*** Opening Data shown ***
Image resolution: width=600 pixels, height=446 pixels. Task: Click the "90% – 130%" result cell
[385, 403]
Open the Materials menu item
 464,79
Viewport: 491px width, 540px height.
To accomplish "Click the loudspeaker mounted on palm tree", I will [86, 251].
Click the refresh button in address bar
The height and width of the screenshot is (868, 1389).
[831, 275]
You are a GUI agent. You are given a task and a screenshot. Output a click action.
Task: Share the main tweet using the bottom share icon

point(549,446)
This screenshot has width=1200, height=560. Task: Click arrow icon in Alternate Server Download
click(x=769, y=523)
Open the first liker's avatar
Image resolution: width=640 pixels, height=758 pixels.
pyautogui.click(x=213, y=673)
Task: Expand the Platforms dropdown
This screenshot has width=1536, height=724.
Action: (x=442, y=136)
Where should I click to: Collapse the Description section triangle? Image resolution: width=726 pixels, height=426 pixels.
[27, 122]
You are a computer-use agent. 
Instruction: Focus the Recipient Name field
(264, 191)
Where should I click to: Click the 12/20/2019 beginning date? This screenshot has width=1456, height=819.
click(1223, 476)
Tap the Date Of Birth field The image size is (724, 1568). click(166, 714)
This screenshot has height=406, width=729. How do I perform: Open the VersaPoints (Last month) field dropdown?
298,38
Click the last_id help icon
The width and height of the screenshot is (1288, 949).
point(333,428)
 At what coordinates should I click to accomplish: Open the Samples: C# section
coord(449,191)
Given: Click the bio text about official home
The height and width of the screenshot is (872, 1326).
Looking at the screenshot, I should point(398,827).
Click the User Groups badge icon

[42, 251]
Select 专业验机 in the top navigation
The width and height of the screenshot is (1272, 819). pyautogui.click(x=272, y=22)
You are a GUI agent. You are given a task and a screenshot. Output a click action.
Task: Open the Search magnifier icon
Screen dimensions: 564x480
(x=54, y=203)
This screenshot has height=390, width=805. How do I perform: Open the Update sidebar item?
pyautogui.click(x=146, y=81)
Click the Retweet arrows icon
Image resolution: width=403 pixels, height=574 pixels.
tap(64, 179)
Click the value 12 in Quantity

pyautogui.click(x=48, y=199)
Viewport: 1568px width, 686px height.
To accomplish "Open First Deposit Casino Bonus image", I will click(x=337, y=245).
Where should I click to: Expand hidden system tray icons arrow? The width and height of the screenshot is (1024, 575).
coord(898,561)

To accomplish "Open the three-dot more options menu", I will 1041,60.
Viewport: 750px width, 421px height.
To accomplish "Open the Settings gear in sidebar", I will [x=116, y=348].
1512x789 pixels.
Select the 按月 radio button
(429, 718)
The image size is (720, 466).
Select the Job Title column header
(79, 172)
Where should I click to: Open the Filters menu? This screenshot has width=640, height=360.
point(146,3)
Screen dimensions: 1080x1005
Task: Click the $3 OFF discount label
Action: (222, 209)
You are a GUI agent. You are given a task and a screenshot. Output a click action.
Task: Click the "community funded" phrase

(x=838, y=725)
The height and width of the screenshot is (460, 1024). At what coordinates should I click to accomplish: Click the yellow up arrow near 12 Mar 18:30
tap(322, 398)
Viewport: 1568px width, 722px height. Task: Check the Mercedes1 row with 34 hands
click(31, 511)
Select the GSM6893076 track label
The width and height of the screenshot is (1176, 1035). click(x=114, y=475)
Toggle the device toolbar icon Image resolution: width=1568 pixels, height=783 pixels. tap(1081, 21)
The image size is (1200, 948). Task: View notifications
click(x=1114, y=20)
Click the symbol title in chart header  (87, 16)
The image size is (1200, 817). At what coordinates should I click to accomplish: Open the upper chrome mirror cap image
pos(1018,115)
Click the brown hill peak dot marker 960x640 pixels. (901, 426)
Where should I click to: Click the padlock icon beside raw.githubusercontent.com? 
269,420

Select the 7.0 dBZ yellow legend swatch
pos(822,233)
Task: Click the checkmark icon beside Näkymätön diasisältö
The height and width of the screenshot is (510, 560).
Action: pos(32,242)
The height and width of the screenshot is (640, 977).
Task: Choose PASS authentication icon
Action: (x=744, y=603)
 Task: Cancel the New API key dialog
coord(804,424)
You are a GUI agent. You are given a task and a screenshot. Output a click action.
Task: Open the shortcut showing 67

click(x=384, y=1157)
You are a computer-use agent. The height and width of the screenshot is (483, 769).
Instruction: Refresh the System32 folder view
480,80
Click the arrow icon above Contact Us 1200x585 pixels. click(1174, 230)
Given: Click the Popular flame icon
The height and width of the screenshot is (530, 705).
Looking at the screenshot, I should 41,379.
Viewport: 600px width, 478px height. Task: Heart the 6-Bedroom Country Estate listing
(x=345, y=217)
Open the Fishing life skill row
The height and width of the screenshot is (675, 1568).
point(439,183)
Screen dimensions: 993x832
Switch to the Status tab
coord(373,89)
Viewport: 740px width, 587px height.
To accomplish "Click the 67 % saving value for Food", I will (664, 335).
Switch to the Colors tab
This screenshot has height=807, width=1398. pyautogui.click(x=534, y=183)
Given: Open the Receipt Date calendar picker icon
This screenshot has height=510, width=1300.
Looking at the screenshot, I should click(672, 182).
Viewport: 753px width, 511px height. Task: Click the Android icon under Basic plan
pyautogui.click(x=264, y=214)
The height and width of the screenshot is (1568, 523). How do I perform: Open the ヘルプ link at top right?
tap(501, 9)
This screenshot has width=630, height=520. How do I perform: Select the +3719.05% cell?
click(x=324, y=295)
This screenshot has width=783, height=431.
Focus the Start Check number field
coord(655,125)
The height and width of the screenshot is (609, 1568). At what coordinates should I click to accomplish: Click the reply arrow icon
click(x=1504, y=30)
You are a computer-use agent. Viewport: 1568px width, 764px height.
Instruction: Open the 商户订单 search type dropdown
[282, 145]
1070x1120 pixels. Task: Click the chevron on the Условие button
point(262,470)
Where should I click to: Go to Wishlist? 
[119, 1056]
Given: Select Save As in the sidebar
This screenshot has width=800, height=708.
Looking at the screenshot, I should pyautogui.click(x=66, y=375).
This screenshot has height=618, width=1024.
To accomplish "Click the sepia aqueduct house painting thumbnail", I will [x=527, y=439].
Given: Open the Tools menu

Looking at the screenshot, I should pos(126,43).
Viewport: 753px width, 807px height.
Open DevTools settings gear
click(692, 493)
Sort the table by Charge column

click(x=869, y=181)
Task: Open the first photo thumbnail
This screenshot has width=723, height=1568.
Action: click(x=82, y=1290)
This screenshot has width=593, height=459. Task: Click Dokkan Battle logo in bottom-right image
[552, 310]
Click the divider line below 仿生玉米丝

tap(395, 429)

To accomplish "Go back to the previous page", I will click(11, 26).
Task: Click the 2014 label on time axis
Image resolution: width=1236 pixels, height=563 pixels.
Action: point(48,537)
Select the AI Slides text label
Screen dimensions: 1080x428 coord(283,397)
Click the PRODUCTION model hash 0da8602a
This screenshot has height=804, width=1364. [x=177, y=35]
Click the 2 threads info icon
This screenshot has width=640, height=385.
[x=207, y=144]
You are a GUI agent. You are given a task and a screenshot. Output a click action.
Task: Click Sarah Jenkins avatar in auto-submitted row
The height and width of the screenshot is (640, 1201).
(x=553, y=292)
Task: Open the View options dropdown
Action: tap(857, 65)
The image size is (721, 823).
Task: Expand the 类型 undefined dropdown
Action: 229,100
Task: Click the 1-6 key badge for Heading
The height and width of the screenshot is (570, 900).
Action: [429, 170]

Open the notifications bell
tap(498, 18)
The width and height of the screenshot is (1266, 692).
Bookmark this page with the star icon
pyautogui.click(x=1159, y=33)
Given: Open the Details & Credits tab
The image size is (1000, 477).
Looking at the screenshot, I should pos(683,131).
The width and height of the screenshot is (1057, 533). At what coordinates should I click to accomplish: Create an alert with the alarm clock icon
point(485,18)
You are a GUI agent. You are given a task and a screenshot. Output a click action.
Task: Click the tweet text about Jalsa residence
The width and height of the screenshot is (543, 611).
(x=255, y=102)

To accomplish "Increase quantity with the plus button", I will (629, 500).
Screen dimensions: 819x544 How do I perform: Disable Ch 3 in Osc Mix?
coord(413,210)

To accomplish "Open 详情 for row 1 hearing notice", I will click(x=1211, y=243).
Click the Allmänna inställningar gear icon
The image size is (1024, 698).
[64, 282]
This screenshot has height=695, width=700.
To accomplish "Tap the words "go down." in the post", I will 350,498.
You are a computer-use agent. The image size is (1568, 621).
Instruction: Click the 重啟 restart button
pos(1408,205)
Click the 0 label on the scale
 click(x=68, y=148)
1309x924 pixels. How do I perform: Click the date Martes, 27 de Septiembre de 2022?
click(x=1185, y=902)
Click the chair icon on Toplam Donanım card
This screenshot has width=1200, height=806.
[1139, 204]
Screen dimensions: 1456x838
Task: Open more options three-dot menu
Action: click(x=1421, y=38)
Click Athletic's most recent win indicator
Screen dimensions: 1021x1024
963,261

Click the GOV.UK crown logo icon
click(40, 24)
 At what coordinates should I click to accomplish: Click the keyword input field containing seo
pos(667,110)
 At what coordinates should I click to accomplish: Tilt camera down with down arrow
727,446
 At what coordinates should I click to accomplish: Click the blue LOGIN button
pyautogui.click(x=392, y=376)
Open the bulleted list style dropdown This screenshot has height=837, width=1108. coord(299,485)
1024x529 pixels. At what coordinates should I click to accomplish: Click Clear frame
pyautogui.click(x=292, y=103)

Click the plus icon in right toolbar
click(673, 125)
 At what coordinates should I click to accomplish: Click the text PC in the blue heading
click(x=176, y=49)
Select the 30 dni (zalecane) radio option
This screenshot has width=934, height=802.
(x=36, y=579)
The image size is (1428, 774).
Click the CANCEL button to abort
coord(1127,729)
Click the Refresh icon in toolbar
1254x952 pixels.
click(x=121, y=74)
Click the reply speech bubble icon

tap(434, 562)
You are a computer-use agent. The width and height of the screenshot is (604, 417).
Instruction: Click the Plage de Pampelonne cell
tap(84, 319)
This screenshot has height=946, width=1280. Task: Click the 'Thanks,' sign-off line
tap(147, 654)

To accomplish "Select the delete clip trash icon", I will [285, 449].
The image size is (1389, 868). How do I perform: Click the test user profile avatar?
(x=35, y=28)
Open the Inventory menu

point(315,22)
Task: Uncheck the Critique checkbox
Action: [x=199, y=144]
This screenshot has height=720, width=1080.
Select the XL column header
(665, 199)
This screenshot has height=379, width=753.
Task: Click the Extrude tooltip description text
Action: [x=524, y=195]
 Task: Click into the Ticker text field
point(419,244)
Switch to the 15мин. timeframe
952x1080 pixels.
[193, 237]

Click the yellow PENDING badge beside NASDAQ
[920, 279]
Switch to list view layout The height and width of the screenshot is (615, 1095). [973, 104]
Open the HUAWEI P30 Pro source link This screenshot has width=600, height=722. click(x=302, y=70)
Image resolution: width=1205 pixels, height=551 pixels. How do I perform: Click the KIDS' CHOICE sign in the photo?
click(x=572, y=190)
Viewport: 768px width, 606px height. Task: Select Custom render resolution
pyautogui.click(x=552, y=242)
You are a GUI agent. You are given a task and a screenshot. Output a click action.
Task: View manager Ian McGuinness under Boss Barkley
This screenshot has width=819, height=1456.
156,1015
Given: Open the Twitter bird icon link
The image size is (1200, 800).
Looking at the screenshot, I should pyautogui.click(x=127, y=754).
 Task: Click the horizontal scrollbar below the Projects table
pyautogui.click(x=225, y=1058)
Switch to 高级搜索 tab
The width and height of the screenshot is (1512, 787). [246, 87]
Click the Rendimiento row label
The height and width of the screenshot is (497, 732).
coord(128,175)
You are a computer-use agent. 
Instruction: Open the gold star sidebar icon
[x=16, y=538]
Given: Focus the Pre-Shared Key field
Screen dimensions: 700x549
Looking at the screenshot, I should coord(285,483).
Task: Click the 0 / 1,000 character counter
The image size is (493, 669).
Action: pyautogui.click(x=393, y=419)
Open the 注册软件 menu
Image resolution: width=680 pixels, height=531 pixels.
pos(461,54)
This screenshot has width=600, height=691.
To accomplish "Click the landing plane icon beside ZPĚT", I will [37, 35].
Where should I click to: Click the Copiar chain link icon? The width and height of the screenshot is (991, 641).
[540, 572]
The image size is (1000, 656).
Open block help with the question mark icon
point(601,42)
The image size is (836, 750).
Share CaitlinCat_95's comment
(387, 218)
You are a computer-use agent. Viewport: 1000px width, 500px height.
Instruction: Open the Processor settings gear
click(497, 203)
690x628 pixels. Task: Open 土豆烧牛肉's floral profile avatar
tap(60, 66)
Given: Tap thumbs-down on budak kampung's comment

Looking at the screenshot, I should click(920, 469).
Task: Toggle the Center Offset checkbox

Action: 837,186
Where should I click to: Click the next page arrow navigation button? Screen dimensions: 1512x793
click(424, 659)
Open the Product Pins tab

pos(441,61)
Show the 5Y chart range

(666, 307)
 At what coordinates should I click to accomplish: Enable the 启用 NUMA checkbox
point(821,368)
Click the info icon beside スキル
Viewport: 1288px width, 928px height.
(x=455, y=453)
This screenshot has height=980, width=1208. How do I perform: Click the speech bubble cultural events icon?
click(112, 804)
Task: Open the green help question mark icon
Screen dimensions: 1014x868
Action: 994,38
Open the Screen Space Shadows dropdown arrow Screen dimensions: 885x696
*** Closing Data shown ***
Activity: The range begins at the line containing "Screen dimensions: 1014x868" and ends at the last line of the entries; reproduce it exactly.

The answer:
Screen dimensions: 1014x868
Action: 994,38
Open the Screen Space Shadows dropdown arrow Screen dimensions: 885x696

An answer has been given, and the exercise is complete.